_WORK TO COMPLETE_.
1 - Return the part of the Halloween music thread that begins at the words "# Software used" and stops after "for any advice!", word for word.
2 - According to the Halloween music thread, which program generates the choir sounds heard in Nox Arcana's music?

═══ TEXT PASSAGE

# Software used to make halloween music?



## Ravenous222 (Dec 30, 2011)

I was wondering, groups like Nox Arcana and Midnight syndicate each have their own distinct sound. Are these just samples and loops they're using I could download or is there a certain software they use to make their music? Thanks for any advice!


----------



## mat (Feb 6, 2012)

They are probably using something like Logic with different virtual instruments and sample libraries.


----------



## Verse 13 (Oct 26, 2010)

Midnight Syndicate and Nox Arcana compose their own music and do not use loops that you can download.
Their setup consists of a computer, a DAW software recording program like Logic, Cubase, or GarageBand (those are just examples), vst. sound libraries (those are the virtual instruments) and a midi keyboard to actually play them. There are hundreds of vst. instrument libraries out there. I know for a fact that both Midnight Syndicate and Nox Arcana use products from EastWest. All of the choir stuff you hear from Nox Arcana is generated by an EastWest Quantum Leap program called Symphonic Choirs. Its a not-so-user friendly program that allows you to type in any word and a choir will sing it back to you. EastWest products are very expensive and are made for the pros (and wannabe's like me). These vst's are also extremely ram hungry, so you need a computer that can accommodate their full potential. If you would like to hear what they sound like you can either check out their website at www.soundsonline.com or just search on youtube for compositions that other musicians have posted. A great demo of the EastWest Complete Composers Collection is given by Torley on youtube. Check him out here: http://www.youtube.com/watch?v=8q0ZxFQL9sI

If you would like to hear what the GarageBand vst's sounds like then check out the songs I composed at www.verse13.info
Let me know if you have anymore questions!

══════
═══ RECORDS

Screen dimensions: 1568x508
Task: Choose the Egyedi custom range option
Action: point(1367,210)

══════
═══ RECORDS

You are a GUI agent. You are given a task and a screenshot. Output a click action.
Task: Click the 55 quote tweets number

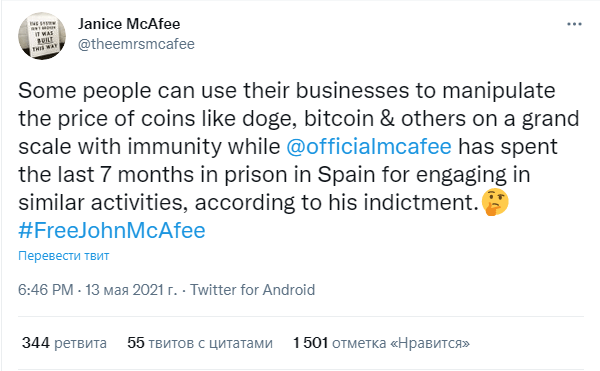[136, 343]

══════
═══ RECORDS

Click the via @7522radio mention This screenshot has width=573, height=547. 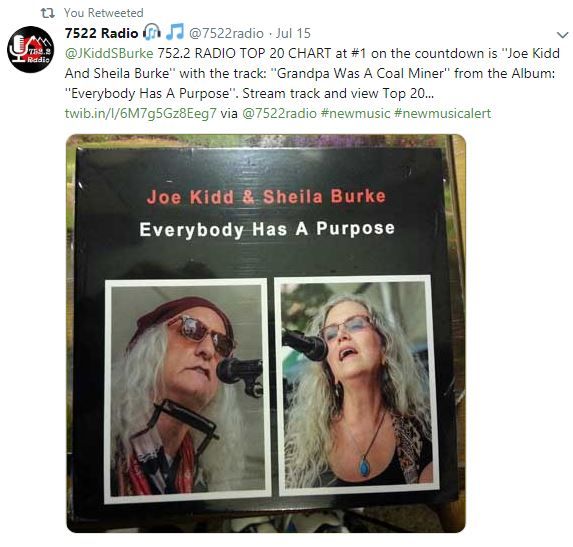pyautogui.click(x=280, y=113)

══════

_ANSWERS IN ORDER_.
1 -
# Software used to make halloween music?



## Ravenous222 (Dec 30, 2011)

I was wondering, groups like Nox Arcana and Midnight syndicate each have their own distinct sound. Are these just samples and loops they're using I could download or is there a certain software they use to make their music? Thanks for any advice!

2 - Symphonic Choirs, an EastWest Quantum Leap program.